Recast the rows from the line with "You are a computer-use agent. This" up to and including the line with "(x=1448, y=45)" as a JSON list of strings, one string per line, leaving out blank lines.

[Rows taken from a collection]
|---|
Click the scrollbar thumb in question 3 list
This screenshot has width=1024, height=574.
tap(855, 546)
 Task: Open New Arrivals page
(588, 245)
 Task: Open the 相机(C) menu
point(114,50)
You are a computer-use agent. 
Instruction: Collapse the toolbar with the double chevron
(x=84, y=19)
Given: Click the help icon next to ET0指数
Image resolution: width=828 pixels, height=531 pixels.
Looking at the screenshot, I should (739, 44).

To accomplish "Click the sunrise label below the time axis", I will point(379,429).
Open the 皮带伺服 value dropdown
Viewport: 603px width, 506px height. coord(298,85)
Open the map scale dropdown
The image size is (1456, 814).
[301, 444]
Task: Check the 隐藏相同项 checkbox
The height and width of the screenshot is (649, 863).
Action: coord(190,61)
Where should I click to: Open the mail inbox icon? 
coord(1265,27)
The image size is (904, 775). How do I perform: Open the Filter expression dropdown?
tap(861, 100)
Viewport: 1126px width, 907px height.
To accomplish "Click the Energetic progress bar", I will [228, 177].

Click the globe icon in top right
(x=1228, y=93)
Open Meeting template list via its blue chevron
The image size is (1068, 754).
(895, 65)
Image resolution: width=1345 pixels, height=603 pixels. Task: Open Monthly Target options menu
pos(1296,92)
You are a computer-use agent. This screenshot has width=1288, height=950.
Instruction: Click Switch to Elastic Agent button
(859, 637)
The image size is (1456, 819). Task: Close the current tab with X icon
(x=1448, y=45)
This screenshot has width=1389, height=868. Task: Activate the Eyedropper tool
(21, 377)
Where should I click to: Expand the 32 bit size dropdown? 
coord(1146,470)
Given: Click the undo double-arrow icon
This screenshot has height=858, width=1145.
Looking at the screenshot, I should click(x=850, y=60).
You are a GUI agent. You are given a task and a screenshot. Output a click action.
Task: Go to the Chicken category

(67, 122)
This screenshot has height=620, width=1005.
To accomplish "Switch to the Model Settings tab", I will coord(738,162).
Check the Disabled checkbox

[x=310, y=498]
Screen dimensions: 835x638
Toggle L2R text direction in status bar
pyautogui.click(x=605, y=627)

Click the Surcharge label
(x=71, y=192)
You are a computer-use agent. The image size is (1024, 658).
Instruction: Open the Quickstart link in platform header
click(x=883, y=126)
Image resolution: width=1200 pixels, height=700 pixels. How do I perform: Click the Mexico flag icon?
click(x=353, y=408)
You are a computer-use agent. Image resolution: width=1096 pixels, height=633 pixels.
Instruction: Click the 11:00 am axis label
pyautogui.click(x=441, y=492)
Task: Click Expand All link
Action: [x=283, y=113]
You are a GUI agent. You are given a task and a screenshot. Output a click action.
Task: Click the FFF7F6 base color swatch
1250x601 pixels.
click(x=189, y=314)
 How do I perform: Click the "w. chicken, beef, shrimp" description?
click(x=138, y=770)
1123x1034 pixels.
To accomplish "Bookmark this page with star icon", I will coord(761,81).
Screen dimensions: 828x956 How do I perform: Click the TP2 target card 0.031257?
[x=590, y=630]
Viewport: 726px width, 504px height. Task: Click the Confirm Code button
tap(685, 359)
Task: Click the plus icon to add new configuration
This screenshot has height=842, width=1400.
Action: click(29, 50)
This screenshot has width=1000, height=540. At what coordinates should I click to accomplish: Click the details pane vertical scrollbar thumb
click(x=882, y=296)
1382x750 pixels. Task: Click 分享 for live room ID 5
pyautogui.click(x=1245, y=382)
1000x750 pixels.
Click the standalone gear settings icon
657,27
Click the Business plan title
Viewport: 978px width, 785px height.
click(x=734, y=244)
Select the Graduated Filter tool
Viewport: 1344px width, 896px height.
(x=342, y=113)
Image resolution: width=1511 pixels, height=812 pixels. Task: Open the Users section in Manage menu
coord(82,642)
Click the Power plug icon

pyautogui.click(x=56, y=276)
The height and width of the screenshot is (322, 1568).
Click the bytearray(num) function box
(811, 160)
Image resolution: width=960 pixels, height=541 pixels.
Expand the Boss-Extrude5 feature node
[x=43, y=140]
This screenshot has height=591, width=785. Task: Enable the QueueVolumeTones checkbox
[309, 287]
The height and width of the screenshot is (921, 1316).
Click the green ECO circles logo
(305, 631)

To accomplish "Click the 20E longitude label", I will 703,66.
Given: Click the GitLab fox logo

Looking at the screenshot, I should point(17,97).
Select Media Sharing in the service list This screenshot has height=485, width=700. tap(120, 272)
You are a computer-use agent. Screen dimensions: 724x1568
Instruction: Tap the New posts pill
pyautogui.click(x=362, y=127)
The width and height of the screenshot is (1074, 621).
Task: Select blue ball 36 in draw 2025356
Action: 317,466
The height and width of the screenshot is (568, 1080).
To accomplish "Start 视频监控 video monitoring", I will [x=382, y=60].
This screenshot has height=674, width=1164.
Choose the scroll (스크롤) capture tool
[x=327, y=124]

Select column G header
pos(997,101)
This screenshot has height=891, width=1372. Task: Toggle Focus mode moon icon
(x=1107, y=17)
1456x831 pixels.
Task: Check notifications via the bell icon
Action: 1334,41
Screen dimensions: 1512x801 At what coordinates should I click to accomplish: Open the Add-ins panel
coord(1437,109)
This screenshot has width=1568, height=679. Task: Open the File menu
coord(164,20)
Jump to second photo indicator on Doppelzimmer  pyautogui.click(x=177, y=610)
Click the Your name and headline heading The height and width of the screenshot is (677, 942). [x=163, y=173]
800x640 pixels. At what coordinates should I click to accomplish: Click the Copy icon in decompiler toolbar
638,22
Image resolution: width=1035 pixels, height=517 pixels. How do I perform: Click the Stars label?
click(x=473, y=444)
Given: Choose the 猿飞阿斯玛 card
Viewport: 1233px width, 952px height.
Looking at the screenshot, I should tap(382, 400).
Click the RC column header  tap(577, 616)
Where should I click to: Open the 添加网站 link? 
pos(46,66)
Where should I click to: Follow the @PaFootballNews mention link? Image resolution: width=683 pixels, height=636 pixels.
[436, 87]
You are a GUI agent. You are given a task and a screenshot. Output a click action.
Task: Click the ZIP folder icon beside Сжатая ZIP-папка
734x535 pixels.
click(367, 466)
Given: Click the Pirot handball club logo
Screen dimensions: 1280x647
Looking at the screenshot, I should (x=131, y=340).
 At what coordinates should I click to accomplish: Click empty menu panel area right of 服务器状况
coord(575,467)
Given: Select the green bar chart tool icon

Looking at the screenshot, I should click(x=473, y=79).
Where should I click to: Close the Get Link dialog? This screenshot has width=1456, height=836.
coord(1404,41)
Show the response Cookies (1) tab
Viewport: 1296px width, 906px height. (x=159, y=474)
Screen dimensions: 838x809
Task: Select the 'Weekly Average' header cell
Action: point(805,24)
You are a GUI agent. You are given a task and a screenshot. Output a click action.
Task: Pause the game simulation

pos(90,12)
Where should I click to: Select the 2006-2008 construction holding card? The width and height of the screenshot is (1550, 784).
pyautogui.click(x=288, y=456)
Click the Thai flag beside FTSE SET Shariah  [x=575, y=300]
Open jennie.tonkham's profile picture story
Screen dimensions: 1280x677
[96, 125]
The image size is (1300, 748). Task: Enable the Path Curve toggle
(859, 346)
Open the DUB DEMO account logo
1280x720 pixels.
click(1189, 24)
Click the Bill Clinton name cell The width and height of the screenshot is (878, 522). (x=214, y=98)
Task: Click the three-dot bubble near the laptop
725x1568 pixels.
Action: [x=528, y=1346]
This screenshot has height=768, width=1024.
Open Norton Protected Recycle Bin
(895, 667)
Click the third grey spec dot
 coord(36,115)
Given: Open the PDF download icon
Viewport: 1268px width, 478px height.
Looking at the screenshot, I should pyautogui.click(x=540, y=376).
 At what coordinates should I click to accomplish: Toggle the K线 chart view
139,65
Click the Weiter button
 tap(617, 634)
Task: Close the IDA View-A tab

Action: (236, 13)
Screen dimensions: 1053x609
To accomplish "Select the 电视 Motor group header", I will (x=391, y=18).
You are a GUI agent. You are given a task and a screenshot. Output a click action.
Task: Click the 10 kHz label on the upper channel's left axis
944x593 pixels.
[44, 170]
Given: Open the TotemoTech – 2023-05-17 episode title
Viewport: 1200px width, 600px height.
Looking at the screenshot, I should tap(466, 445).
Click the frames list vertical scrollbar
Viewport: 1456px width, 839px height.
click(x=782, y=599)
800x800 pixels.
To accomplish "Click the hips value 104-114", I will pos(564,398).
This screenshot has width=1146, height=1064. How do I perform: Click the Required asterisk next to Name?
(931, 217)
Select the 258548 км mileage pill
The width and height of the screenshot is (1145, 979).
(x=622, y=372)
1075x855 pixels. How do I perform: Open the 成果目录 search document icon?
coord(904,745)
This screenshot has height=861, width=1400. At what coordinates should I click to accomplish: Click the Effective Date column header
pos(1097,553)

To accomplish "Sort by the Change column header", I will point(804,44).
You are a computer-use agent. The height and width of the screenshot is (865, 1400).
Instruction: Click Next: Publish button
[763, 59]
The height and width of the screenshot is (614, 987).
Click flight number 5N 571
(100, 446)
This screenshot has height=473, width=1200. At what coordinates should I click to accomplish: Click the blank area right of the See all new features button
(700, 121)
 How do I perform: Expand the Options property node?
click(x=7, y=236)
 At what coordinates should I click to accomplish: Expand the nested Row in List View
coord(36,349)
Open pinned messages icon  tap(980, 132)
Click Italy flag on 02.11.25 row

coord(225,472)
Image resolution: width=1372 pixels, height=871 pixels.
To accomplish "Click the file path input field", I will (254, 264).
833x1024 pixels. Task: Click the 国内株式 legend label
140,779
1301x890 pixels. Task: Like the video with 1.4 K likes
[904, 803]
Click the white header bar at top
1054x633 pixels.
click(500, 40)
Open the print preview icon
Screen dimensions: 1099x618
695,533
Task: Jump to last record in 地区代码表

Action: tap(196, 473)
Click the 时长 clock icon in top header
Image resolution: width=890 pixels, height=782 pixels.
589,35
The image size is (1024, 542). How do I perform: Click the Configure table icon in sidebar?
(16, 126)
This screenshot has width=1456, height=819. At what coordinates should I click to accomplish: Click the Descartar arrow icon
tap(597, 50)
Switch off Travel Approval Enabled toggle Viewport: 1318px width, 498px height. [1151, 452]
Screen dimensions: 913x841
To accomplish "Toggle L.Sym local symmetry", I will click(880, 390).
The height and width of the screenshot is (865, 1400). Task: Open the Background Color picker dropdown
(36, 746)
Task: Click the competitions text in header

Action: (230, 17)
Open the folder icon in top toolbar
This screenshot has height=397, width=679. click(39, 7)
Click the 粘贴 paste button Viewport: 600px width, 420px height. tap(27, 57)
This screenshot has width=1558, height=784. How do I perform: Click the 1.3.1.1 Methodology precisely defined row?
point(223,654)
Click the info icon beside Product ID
|---|
▶ _ANSWER FOR THE TASK_
[
  "You are a computer-use agent. This screenshot has width=1288, height=950.",
  "Instruction: Click Switch to Elastic Agent button",
  "(859, 637)",
  "The image size is (1456, 819). Task: Close the current tab with X icon",
  "(x=1448, y=45)"
]